Il silenzio solleva molti dubbi, forse non avrei dovuto rifugiarmi da
lei. Ma è un attimo.
«Vera! Sei sola?»
«Ti prego, zia… sto gelando!»
«Sali.»
Il pesante portone si apre con uno scatto secco. Di certo deve
aver disattivato l’allarme. Entro trascinandomi dietro un soffio di aria
gelida e neve. Al piano terra ci sono gli uffici della Ink Emotions,
profumano di scartoffie, inchiostro e libri. Con la valigia a traino,
salgo faticosamente le scale fino al primo piano, e mi fermo davanti
alla porta aperta dell’appartamento.
Zia Molly mi squadra. È ancora molto bella, nonostante i suoi
quarant’anni, le occhiaie, l’assenza di trucco e i capelli in disordine.
E se prima la sua voce mi era apparsa preoccupata, adesso il suo
sguardo è a dir poco esterrefatto alla vista della valigia che mi sto
tirando dietro.
«Entra, signorina. E dimmi che tra poco si affaccerà da quella
porta anche il resto della tua famiglia.»
Emergo come una tartaruga dalla lunga sciarpa che porto avvolta
attorno al collo e al berretto.
«Io... sono sola» ammetto a testa bassa.
«Idea magnifica quella di presentarti qui a Capodanno senza
preavviso.»
Sì, la zia è decisamente alterata.
«Se non mi avessi trovata, che avresti fatto?» chiede lasciandomi
inerme sul pianerottolo. «Saresti passata al piano B? Perché ce l’hai
un piano B, giusto?»
«Tu non festeggi mai il Capodanno. Lo ripeti in continuazione. Ti
eri sposata a Capodanno, ma il tuo matrimonio è fallito.»

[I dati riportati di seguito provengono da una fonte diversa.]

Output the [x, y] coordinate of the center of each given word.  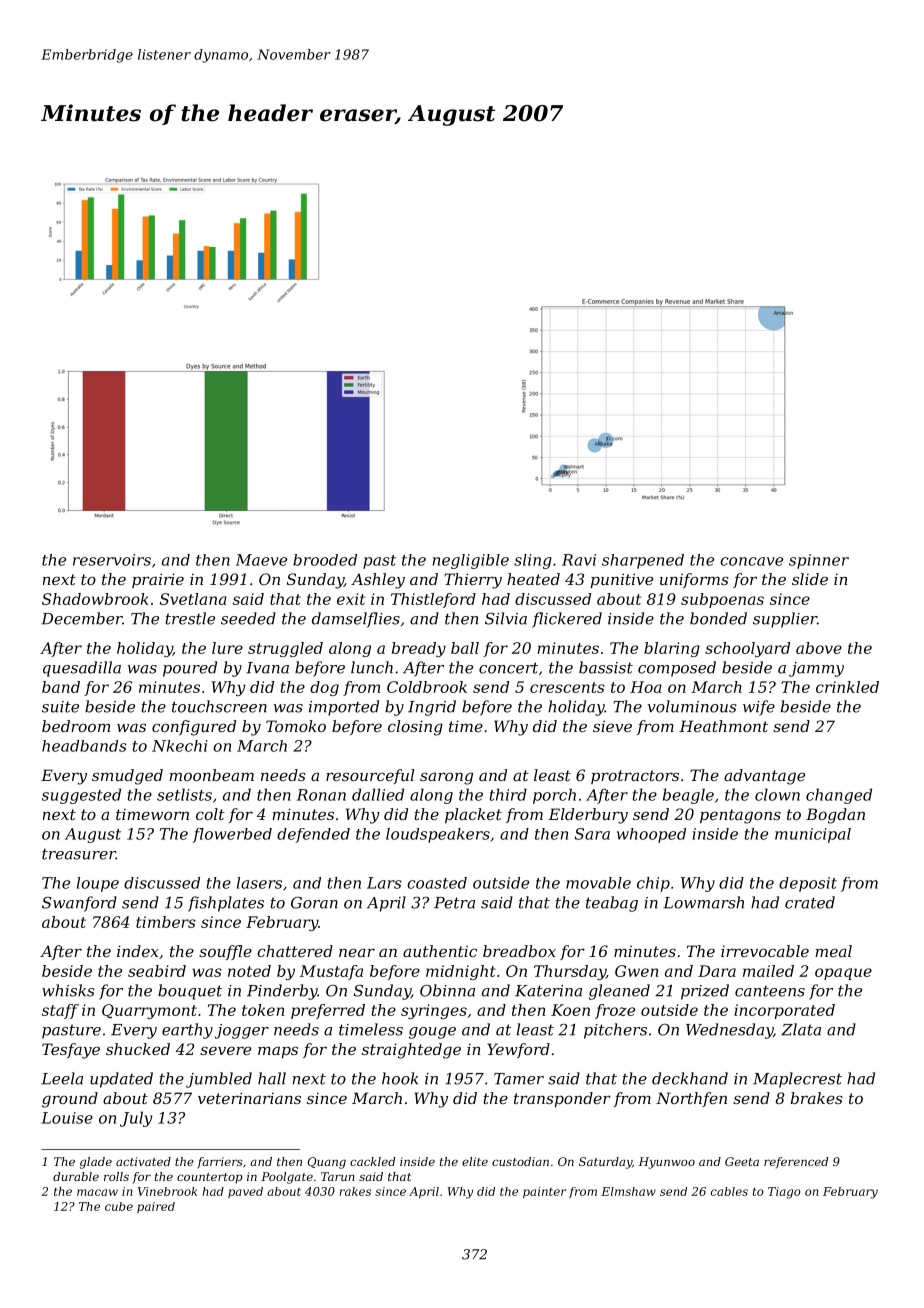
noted [249, 971]
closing [415, 728]
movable [598, 883]
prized [705, 992]
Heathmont [723, 726]
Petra [454, 903]
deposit [808, 884]
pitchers [615, 1031]
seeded [248, 618]
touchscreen [219, 706]
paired [156, 1207]
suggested [81, 796]
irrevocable [765, 951]
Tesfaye [71, 1051]
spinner [819, 561]
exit [351, 599]
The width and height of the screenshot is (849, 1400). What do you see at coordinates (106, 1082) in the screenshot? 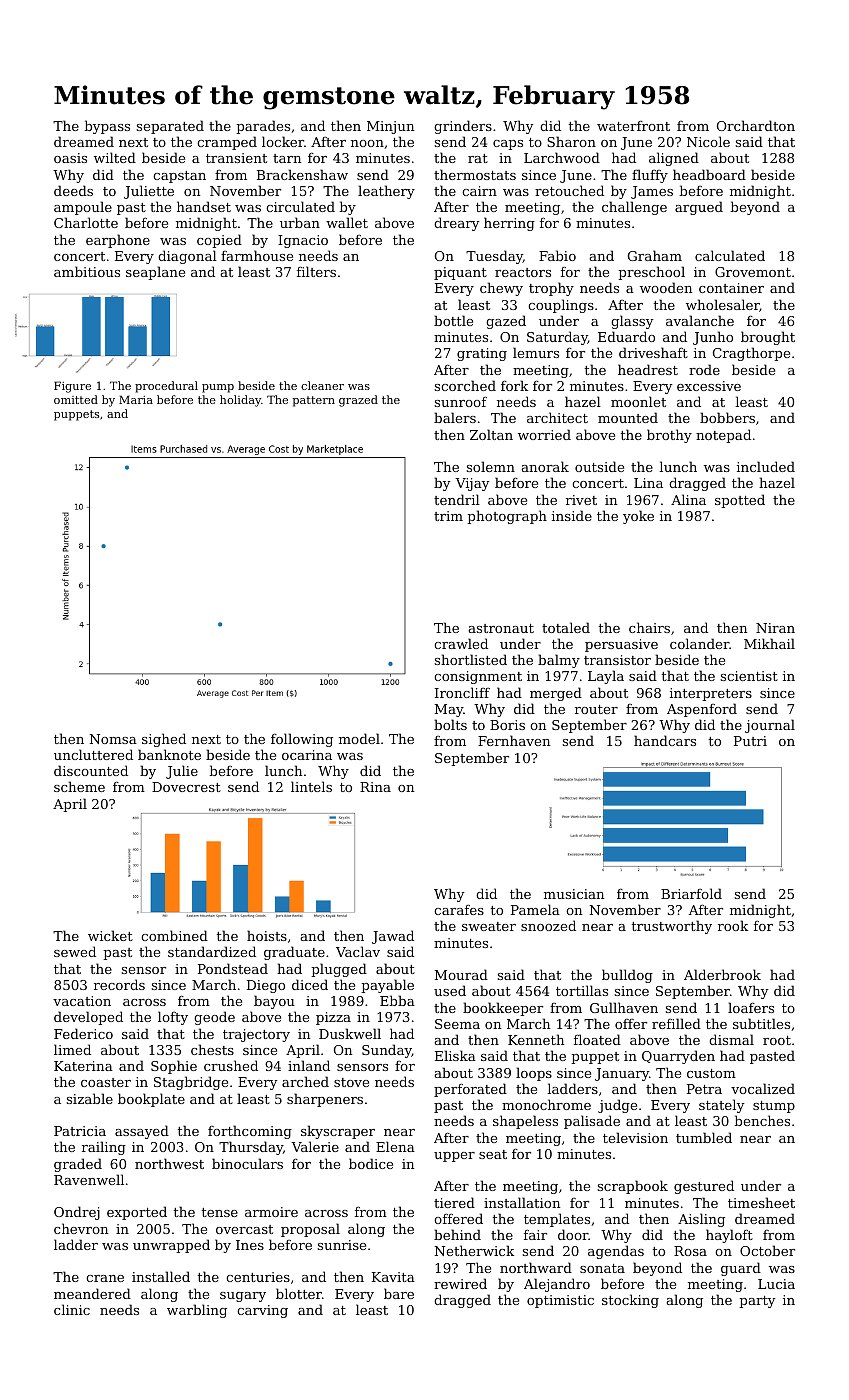
I see `coaster` at bounding box center [106, 1082].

«Grazie per avermelo ricordato» replica con una smorfia. «Che ne
sai delle mie abitudini? Ci vediamo sì e no tre volte all’anno. Avrei
potuto non essere in casa o non essere sola. Sono tante le cose che
non sai su di me» dice con enfasi, ma legge la mortificazione nel mio
sguardo e cambia subito argomento. «I tuoi sanno che sei a
Boston?».
«Sono partita stamattina all’alba. Sapevo che c’era un pullman da
New Haven per Boston e così l’ho preso.»
«La mia domanda era un’altra» sottolinea la zia aiutandomi a
togliere il piumino come quando ero bambina. «I tuoi lo sanno che
sei qui?»
«Ho scritto un biglietto.» Maledizione, mi salgono le lacrime agli
occhi. Stavo andando così bene! «Ma non credo che lo troveranno
tanto presto» aggiungo sottovoce.
«Ci credo! È l’alba del 1° gennaio. Forse si alzeranno in tempo per
il pranzo. Togli il berretto.»
D’istinto faccio un passo indietro.
«No!» sbotto.
Zia Molly deve essersi accorta dell’angoscia nel mio sguardo.
«Perché, che hai combinato ai capelli?»
«Nulla» sibilo cercando di trattenere invano le lacrime. Mi
pizzicano sulla pelle del viso. Dev’essere a causa dell’escursione
termica. Devo avere un aspetto orribile.